Rachel Storey’s Palace of Memories is a brief, fascinating three-part documentary about Barrangal Dyara (Skin and Bones), a massive art project by Aboriginal artist Jonathan Jones that sought positive ways to close the gaps in Australia’s collective memory of history, both Indigenous and non-indigenous.
Presented by Kaldor Public Art Projects this year, the installation Barrangal Dyara resurrected the forgotten history of colonial Australia’s most astounding architectural achievement: the massive Garden Palace for the Sydney International Exhibition in 1879. Commissioned by Sir Henry Parkes, the “Father of Federation,” the Garden Palace was heralded as something that would put Sydney on the world map. It housed government documents, census data and convict records, as well as huge exhibits from museum collections, including the earliest colonial acquisitions of Indigenous artefacts. Within three years it burnt to the ground under mysterious circumstances, and in a remarkably short period it vanished from the colony’s collective memory taking with it records, aspects of which have been otherwise erased and denied since Federation.

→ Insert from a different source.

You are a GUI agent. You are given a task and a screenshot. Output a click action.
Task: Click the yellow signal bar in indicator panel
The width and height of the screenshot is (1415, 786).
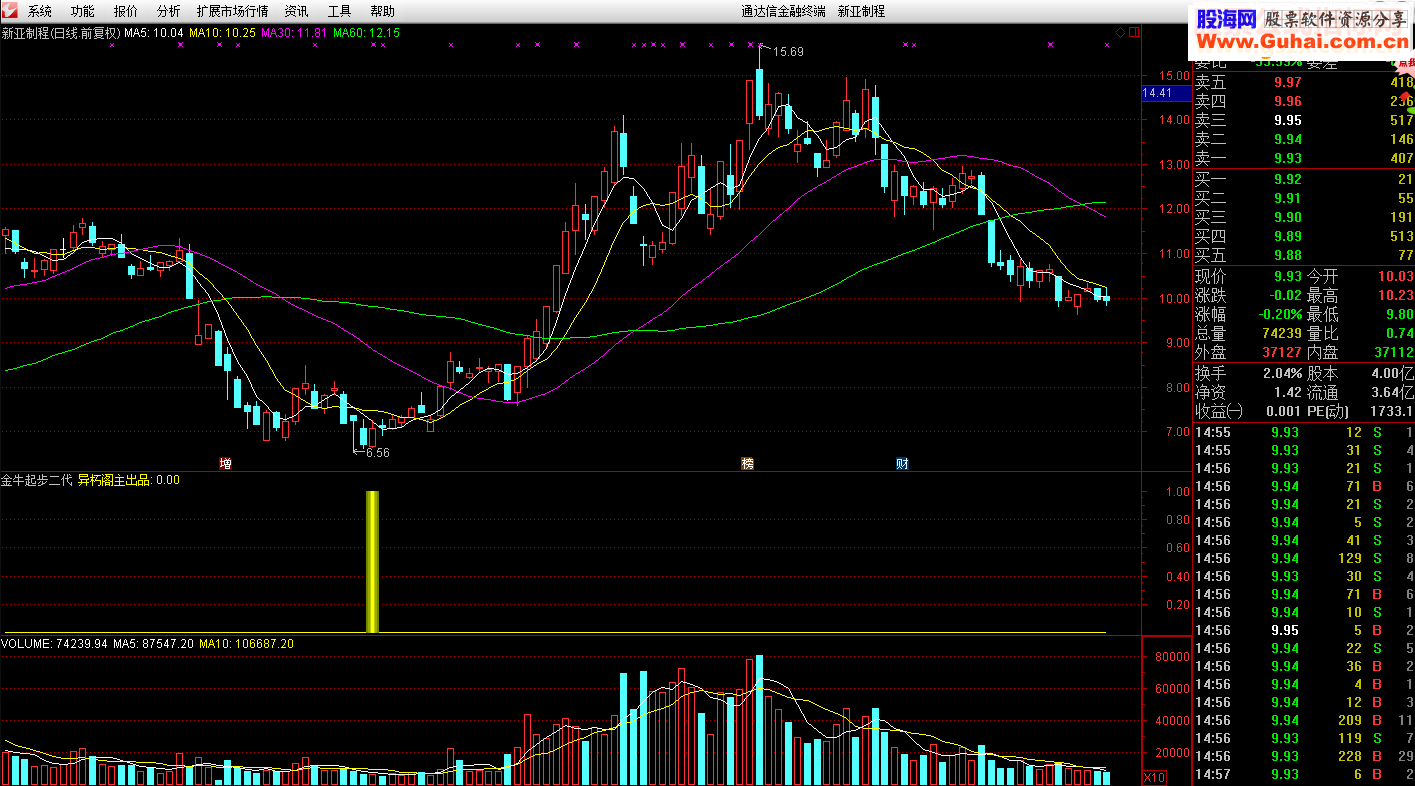372,562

But this is not the angle explored by either Jones’ art project or Storey’s ABC documentary. Both offer a gentle, reconciling journey of nostalgia for Australia’s forgotten places and cultural achievements. Jones honoured the architectural achievement of the Garden Palace by placing thousands of gypsum replicas of Aboriginal shields where the enormous building’s foundations once lay in Sydney’s Botanic Gardens. In doing so, he also dignified the earliest collections of Aboriginal material culture destroyed by the fire — the very first artefact acquired by Captain Cook in Australia was a shield. However, Jones subtly challenged the ‘primitive savage’ stereotypes that informed those first collections, which wrongly perceived such cultural items as shields as mere weaponry and framed Aboriginal people as violent, placeless nomads with only a rudimentary culture and society.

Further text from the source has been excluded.